+++ Material for this task +++

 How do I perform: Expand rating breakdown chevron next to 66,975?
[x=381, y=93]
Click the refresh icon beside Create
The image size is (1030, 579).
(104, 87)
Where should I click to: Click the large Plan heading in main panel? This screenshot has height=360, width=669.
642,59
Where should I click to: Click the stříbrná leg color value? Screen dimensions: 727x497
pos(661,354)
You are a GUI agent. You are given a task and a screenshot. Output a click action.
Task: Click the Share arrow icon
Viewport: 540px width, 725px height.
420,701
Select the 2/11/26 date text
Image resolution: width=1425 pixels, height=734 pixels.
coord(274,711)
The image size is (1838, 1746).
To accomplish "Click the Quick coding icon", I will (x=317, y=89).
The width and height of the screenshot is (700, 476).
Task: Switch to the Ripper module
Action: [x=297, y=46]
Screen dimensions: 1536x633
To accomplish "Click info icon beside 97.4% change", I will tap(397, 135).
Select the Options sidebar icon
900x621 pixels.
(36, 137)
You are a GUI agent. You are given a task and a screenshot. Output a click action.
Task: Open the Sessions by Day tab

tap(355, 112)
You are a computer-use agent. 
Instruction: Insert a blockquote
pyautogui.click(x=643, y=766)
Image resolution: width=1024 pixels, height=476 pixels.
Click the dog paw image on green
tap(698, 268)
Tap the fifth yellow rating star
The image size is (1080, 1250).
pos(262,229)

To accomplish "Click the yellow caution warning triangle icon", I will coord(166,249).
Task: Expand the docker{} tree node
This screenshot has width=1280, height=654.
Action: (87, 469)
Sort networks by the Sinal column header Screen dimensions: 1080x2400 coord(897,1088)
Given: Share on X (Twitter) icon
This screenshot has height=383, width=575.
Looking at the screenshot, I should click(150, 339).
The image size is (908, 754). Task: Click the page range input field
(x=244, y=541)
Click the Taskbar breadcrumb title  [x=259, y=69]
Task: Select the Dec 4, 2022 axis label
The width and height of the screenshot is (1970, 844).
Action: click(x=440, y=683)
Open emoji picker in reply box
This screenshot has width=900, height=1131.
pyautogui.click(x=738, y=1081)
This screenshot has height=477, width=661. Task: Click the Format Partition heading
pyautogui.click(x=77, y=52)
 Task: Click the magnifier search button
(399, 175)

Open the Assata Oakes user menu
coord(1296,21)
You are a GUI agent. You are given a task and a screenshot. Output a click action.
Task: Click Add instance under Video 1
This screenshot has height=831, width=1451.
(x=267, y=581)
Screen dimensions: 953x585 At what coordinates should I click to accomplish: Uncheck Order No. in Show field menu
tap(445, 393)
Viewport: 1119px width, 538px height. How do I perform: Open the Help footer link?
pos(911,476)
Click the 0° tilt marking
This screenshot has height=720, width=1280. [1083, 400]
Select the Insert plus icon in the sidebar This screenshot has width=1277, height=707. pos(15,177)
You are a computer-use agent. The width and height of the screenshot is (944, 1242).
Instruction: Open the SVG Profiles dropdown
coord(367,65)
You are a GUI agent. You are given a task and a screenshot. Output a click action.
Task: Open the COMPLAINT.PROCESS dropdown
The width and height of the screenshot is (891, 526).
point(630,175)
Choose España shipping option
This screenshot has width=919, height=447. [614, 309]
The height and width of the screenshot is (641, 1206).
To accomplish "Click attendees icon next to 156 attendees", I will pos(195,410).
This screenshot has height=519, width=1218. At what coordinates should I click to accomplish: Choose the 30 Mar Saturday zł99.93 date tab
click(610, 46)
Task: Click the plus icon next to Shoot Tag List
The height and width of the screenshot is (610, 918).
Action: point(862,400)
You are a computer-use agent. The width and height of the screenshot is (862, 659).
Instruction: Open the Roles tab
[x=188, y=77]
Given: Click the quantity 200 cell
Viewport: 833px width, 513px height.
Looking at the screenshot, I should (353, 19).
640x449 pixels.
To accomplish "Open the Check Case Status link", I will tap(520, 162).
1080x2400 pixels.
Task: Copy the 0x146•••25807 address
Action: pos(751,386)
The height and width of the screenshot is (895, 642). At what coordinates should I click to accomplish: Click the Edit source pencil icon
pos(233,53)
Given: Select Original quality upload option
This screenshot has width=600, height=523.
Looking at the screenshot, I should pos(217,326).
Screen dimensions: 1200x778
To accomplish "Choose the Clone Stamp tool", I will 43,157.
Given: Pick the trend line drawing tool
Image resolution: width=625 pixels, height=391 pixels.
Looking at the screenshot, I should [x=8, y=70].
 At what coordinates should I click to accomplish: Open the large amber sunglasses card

+++

▶ **What to produce**: The entries above should be repeated exactly, every one of them.

▶ **Output of the exercise**:
 How do I perform: Expand rating breakdown chevron next to 66,975?
[x=381, y=93]
Click the refresh icon beside Create
The image size is (1030, 579).
(104, 87)
Where should I click to: Click the large Plan heading in main panel? This screenshot has height=360, width=669.
642,59
Where should I click to: Click the stříbrná leg color value? Screen dimensions: 727x497
pos(661,354)
You are a GUI agent. You are given a task and a screenshot. Output a click action.
Task: Click the Share arrow icon
Viewport: 540px width, 725px height.
420,701
Select the 2/11/26 date text
Image resolution: width=1425 pixels, height=734 pixels.
coord(274,711)
The image size is (1838, 1746).
To accomplish "Click the Quick coding icon", I will (x=317, y=89).
The width and height of the screenshot is (700, 476).
Task: Switch to the Ripper module
Action: [x=297, y=46]
Screen dimensions: 1536x633
To accomplish "Click info icon beside 97.4% change", I will tap(397, 135).
Select the Options sidebar icon
900x621 pixels.
(36, 137)
You are a GUI agent. You are given a task and a screenshot. Output a click action.
Task: Open the Sessions by Day tab

tap(355, 112)
You are a computer-use agent. 
Instruction: Insert a blockquote
pyautogui.click(x=643, y=766)
Image resolution: width=1024 pixels, height=476 pixels.
Click the dog paw image on green
tap(698, 268)
Tap the fifth yellow rating star
The image size is (1080, 1250).
pos(262,229)

To accomplish "Click the yellow caution warning triangle icon", I will coord(166,249).
Task: Expand the docker{} tree node
This screenshot has width=1280, height=654.
Action: (87, 469)
Sort networks by the Sinal column header Screen dimensions: 1080x2400 coord(897,1088)
Given: Share on X (Twitter) icon
This screenshot has height=383, width=575.
Looking at the screenshot, I should click(150, 339).
The image size is (908, 754). Task: Click the page range input field
(x=244, y=541)
Click the Taskbar breadcrumb title  [x=259, y=69]
Task: Select the Dec 4, 2022 axis label
The width and height of the screenshot is (1970, 844).
Action: click(x=440, y=683)
Open emoji picker in reply box
This screenshot has width=900, height=1131.
pyautogui.click(x=738, y=1081)
This screenshot has height=477, width=661. Task: Click the Format Partition heading
pyautogui.click(x=77, y=52)
 Task: Click the magnifier search button
(399, 175)

Open the Assata Oakes user menu
coord(1296,21)
You are a GUI agent. You are given a task and a screenshot. Output a click action.
Task: Click Add instance under Video 1
This screenshot has height=831, width=1451.
(x=267, y=581)
Screen dimensions: 953x585 At what coordinates should I click to accomplish: Uncheck Order No. in Show field menu
tap(445, 393)
Viewport: 1119px width, 538px height. How do I perform: Open the Help footer link?
pos(911,476)
Click the 0° tilt marking
This screenshot has height=720, width=1280. [1083, 400]
Select the Insert plus icon in the sidebar This screenshot has width=1277, height=707. pos(15,177)
You are a computer-use agent. The width and height of the screenshot is (944, 1242).
Instruction: Open the SVG Profiles dropdown
coord(367,65)
You are a GUI agent. You are given a task and a screenshot. Output a click action.
Task: Open the COMPLAINT.PROCESS dropdown
The width and height of the screenshot is (891, 526).
point(630,175)
Choose España shipping option
This screenshot has width=919, height=447. [614, 309]
The height and width of the screenshot is (641, 1206).
To accomplish "Click attendees icon next to 156 attendees", I will pos(195,410).
This screenshot has height=519, width=1218. At what coordinates should I click to accomplish: Choose the 30 Mar Saturday zł99.93 date tab
click(610, 46)
Task: Click the plus icon next to Shoot Tag List
The height and width of the screenshot is (610, 918).
Action: point(862,400)
You are a computer-use agent. The width and height of the screenshot is (862, 659).
Instruction: Open the Roles tab
[x=188, y=77]
Given: Click the quantity 200 cell
Viewport: 833px width, 513px height.
Looking at the screenshot, I should (353, 19).
640x449 pixels.
To accomplish "Open the Check Case Status link", I will tap(520, 162).
1080x2400 pixels.
Task: Copy the 0x146•••25807 address
Action: pos(751,386)
The height and width of the screenshot is (895, 642). At what coordinates should I click to accomplish: Click the Edit source pencil icon
pos(233,53)
Given: Select Original quality upload option
This screenshot has width=600, height=523.
Looking at the screenshot, I should pos(217,326).
Screen dimensions: 1200x778
To accomplish "Choose the Clone Stamp tool", I will 43,157.
Given: Pick the trend line drawing tool
Image resolution: width=625 pixels, height=391 pixels.
Looking at the screenshot, I should [x=8, y=70].
 At what coordinates should I click to accomplish: Open the large amber sunglasses card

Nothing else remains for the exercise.